Data for the task ::
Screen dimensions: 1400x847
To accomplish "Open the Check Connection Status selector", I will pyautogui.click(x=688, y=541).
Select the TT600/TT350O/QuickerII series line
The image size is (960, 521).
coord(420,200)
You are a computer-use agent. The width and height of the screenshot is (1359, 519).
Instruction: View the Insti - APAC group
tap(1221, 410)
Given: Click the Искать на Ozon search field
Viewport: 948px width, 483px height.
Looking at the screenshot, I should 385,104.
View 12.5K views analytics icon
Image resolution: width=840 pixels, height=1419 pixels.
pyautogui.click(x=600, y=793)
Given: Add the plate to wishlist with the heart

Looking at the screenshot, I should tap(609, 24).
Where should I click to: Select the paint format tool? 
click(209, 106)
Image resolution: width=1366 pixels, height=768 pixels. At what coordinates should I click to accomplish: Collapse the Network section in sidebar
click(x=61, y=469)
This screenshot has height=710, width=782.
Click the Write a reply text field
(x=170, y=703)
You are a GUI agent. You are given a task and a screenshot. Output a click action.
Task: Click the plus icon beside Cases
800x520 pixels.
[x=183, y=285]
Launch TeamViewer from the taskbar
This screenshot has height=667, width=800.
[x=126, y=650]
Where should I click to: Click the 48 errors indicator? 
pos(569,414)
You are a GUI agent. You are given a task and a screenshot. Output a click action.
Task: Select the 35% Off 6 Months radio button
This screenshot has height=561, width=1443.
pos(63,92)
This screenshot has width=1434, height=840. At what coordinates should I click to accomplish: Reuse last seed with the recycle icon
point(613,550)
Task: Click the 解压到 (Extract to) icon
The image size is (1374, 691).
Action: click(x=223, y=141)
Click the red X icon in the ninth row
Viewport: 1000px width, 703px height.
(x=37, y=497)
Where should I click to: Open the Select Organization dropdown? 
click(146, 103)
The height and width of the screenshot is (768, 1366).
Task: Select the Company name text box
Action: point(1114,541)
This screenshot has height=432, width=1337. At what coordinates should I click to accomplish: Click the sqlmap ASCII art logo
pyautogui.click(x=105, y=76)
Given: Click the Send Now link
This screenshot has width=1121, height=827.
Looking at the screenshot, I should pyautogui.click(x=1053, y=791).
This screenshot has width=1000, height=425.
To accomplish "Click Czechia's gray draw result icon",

Task statement :: Set down each line exactly as it appears in the data.

Solved exercise ::
Screen dimensions: 1400x847
To accomplish "Open the Check Connection Status selector", I will pyautogui.click(x=688, y=541).
Select the TT600/TT350O/QuickerII series line
The image size is (960, 521).
coord(420,200)
You are a computer-use agent. The width and height of the screenshot is (1359, 519).
Instruction: View the Insti - APAC group
tap(1221, 410)
Given: Click the Искать на Ozon search field
Viewport: 948px width, 483px height.
Looking at the screenshot, I should 385,104.
View 12.5K views analytics icon
Image resolution: width=840 pixels, height=1419 pixels.
pyautogui.click(x=600, y=793)
Given: Add the plate to wishlist with the heart

Looking at the screenshot, I should tap(609, 24).
Where should I click to: Select the paint format tool? 
click(209, 106)
Image resolution: width=1366 pixels, height=768 pixels. At what coordinates should I click to accomplish: Collapse the Network section in sidebar
click(x=61, y=469)
This screenshot has height=710, width=782.
Click the Write a reply text field
(x=170, y=703)
You are a GUI agent. You are given a task and a screenshot. Output a click action.
Task: Click the plus icon beside Cases
800x520 pixels.
[x=183, y=285]
Launch TeamViewer from the taskbar
This screenshot has height=667, width=800.
[x=126, y=650]
Where should I click to: Click the 48 errors indicator? 
pos(569,414)
You are a GUI agent. You are given a task and a screenshot. Output a click action.
Task: Select the 35% Off 6 Months radio button
This screenshot has height=561, width=1443.
pos(63,92)
This screenshot has width=1434, height=840. At what coordinates should I click to accomplish: Reuse last seed with the recycle icon
point(613,550)
Task: Click the 解压到 (Extract to) icon
The image size is (1374, 691).
Action: click(x=223, y=141)
Click the red X icon in the ninth row
Viewport: 1000px width, 703px height.
(x=37, y=497)
Where should I click to: Open the Select Organization dropdown? 
click(146, 103)
The height and width of the screenshot is (768, 1366).
Task: Select the Company name text box
Action: point(1114,541)
This screenshot has height=432, width=1337. At what coordinates should I click to accomplish: Click the sqlmap ASCII art logo
pyautogui.click(x=105, y=76)
Given: Click the Send Now link
This screenshot has width=1121, height=827.
Looking at the screenshot, I should pyautogui.click(x=1053, y=791).
This screenshot has width=1000, height=425.
To accomplish "Click Czechia's gray draw result icon",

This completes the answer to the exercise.